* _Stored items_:
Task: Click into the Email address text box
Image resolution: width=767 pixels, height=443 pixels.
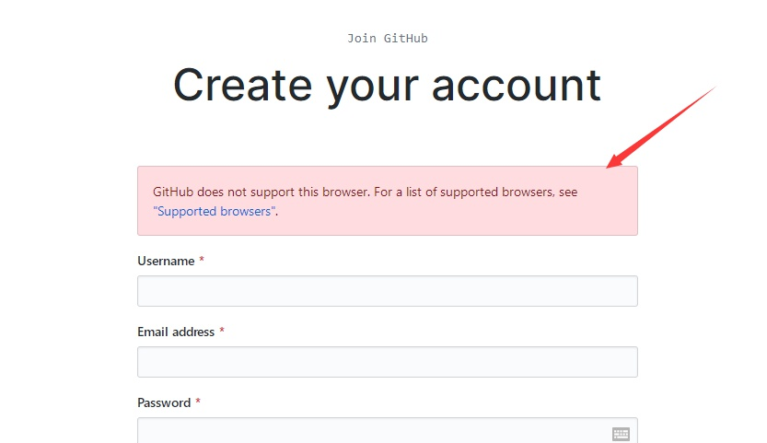Action: coord(387,362)
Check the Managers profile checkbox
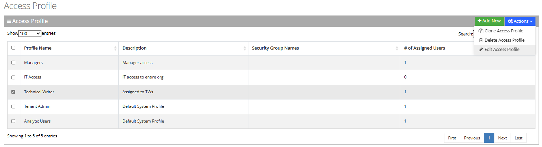Screen dimensions: 542x147 (x=13, y=63)
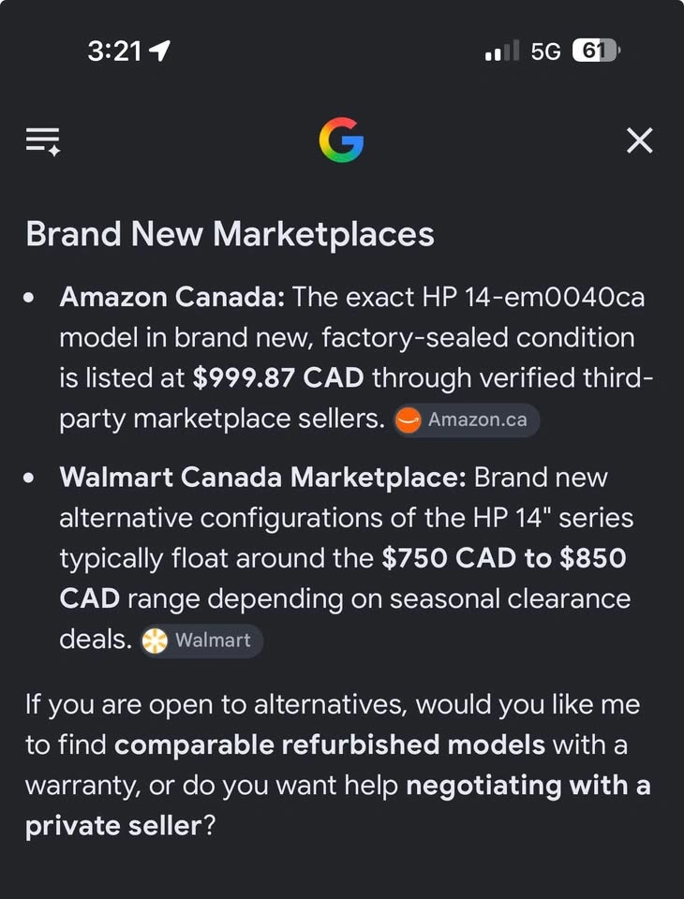This screenshot has height=899, width=684.
Task: Tap the battery indicator showing 61
Action: pos(596,51)
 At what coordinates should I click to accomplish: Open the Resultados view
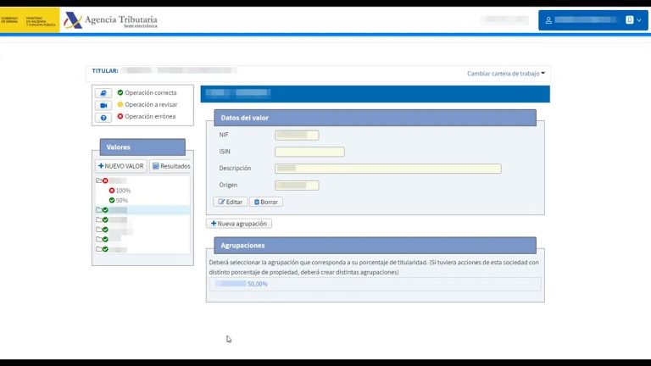click(x=170, y=166)
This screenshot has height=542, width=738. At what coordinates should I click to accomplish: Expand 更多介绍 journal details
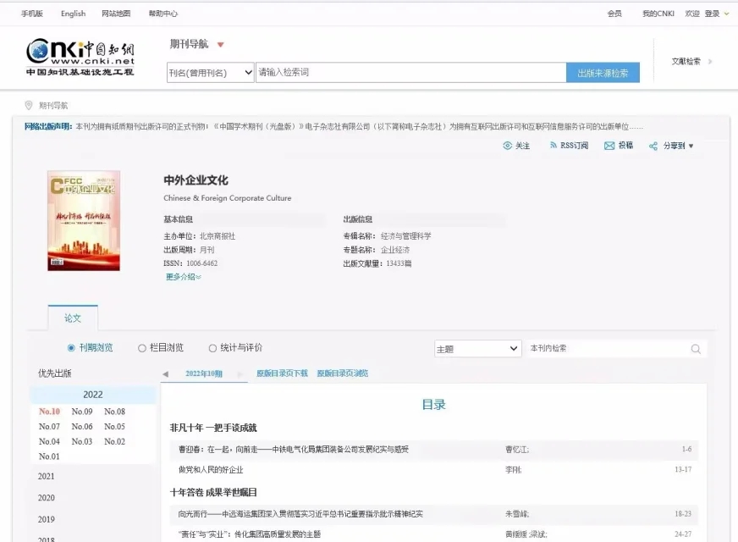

* _What the task requires_: Word-for-word copy, no pictures: write out the entries above in full.

* _Task answer_:
Task: Click into the Email address text box
Image resolution: width=767 pixels, height=443 pixels.
Action: coord(387,362)
Check the Managers profile checkbox
Screen dimensions: 542x147 (x=13, y=63)
This screenshot has height=899, width=684.
Task: Tap the battery indicator showing 61
Action: pos(596,51)
 At what coordinates should I click to accomplish: Open the Resultados view
click(x=170, y=166)
This screenshot has height=542, width=738. At what coordinates should I click to accomplish: Expand 更多介绍 journal details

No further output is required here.